◆ **Do this**
Write out the following lines of the listing without any change, from the line with "You are a computer-use agent. Image" up to and including the line with "click(1242, 21)".

◆ **Target pointing data**
■ ■ ■

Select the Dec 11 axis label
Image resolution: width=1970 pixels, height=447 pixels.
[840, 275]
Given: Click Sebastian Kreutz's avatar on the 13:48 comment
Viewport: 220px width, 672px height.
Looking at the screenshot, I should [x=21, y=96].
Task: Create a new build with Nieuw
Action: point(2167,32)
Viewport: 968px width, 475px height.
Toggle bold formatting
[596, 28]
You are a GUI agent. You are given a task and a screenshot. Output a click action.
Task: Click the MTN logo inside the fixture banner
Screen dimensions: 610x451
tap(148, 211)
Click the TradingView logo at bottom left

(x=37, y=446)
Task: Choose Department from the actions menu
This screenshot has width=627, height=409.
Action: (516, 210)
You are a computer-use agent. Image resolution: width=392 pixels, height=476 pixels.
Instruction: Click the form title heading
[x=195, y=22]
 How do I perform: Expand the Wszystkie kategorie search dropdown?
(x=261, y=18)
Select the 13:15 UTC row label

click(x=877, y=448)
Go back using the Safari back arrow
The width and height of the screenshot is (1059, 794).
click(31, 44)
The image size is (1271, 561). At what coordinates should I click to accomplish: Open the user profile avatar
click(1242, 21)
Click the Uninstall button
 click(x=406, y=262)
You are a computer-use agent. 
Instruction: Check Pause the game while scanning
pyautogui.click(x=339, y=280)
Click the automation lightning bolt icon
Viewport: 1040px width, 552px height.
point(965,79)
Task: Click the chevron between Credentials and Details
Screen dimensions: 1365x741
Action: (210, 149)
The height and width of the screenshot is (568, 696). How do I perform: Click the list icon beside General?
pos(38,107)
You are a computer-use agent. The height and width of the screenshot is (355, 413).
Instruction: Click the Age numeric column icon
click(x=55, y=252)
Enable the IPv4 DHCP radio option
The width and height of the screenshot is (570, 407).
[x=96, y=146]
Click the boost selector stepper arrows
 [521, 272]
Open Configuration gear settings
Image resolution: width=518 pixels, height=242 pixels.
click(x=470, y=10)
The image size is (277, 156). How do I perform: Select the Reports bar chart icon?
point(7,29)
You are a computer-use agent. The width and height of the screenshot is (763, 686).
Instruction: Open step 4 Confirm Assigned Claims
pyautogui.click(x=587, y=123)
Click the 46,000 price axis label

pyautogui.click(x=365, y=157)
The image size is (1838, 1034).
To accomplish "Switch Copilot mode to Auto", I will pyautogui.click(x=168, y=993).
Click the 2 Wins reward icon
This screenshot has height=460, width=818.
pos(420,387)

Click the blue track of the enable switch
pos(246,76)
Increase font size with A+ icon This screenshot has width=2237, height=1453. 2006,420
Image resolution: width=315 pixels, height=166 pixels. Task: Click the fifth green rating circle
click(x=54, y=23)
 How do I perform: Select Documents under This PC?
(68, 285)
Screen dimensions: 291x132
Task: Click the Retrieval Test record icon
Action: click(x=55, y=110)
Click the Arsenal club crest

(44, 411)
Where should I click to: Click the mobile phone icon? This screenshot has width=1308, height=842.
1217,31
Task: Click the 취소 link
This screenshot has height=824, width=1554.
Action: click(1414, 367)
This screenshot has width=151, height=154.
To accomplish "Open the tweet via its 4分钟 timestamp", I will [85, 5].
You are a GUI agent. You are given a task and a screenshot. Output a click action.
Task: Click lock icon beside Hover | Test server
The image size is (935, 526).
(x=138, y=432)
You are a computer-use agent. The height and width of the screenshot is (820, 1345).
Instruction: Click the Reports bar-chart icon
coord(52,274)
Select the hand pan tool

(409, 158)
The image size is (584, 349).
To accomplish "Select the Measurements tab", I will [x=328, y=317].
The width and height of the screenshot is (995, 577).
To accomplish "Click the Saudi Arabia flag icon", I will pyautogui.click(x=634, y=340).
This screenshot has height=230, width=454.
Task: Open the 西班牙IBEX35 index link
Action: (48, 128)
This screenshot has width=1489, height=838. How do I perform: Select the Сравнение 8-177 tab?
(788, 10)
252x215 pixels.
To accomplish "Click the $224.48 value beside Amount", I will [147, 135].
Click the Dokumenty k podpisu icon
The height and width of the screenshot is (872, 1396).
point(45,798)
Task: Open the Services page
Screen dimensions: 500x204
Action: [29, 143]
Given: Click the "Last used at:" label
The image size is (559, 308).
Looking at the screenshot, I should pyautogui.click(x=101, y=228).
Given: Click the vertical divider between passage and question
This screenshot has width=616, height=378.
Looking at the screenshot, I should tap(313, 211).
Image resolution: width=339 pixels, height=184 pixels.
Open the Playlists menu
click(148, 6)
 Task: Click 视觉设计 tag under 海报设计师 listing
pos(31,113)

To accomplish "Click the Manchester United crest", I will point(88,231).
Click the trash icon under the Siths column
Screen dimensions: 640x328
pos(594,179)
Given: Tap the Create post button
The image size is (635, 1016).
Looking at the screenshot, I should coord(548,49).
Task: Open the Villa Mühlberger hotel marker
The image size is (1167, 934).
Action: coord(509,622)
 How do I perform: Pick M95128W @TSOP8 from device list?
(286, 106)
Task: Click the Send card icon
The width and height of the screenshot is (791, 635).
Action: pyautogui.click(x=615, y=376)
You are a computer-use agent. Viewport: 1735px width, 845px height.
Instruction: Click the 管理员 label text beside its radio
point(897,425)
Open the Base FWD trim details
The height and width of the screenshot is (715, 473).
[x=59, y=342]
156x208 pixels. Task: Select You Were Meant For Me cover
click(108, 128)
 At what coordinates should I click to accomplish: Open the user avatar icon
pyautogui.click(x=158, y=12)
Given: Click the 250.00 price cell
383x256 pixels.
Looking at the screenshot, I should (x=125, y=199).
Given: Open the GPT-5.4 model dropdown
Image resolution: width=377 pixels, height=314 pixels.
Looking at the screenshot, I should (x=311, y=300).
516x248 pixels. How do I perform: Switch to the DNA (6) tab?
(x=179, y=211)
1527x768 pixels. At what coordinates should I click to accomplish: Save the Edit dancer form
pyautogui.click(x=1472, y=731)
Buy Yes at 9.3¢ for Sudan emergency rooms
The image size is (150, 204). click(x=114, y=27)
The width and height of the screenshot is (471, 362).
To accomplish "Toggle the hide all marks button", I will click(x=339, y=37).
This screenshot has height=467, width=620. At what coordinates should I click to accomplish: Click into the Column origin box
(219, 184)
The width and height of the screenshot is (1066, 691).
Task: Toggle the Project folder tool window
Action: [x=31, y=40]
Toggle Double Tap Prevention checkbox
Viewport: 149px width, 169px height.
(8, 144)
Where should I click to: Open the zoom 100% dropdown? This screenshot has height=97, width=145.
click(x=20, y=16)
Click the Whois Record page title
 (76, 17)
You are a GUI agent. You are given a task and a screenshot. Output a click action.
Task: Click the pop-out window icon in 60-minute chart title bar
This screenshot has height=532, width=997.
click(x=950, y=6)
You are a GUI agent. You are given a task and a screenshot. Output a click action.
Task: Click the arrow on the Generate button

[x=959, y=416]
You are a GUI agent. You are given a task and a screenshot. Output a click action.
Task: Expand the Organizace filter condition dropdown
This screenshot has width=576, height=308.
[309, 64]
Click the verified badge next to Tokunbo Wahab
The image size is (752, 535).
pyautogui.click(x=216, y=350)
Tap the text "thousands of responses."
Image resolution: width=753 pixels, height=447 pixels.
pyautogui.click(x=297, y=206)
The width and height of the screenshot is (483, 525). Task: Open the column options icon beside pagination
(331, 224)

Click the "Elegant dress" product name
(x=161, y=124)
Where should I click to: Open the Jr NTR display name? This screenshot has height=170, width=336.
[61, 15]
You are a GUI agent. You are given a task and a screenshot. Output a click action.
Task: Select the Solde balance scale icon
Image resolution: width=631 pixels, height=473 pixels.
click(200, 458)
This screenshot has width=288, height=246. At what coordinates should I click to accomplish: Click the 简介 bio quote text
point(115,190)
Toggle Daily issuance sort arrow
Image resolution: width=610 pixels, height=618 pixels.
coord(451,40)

■ ■ ■

◆ **The output**
You are a computer-use agent. Image resolution: width=392 pixels, height=476 pixels.
Instruction: Click the form title heading
[x=195, y=22]
 How do I perform: Expand the Wszystkie kategorie search dropdown?
(x=261, y=18)
Select the 13:15 UTC row label

click(x=877, y=448)
Go back using the Safari back arrow
The width and height of the screenshot is (1059, 794).
click(31, 44)
The image size is (1271, 561). At what coordinates should I click to accomplish: Open the user profile avatar
click(1242, 21)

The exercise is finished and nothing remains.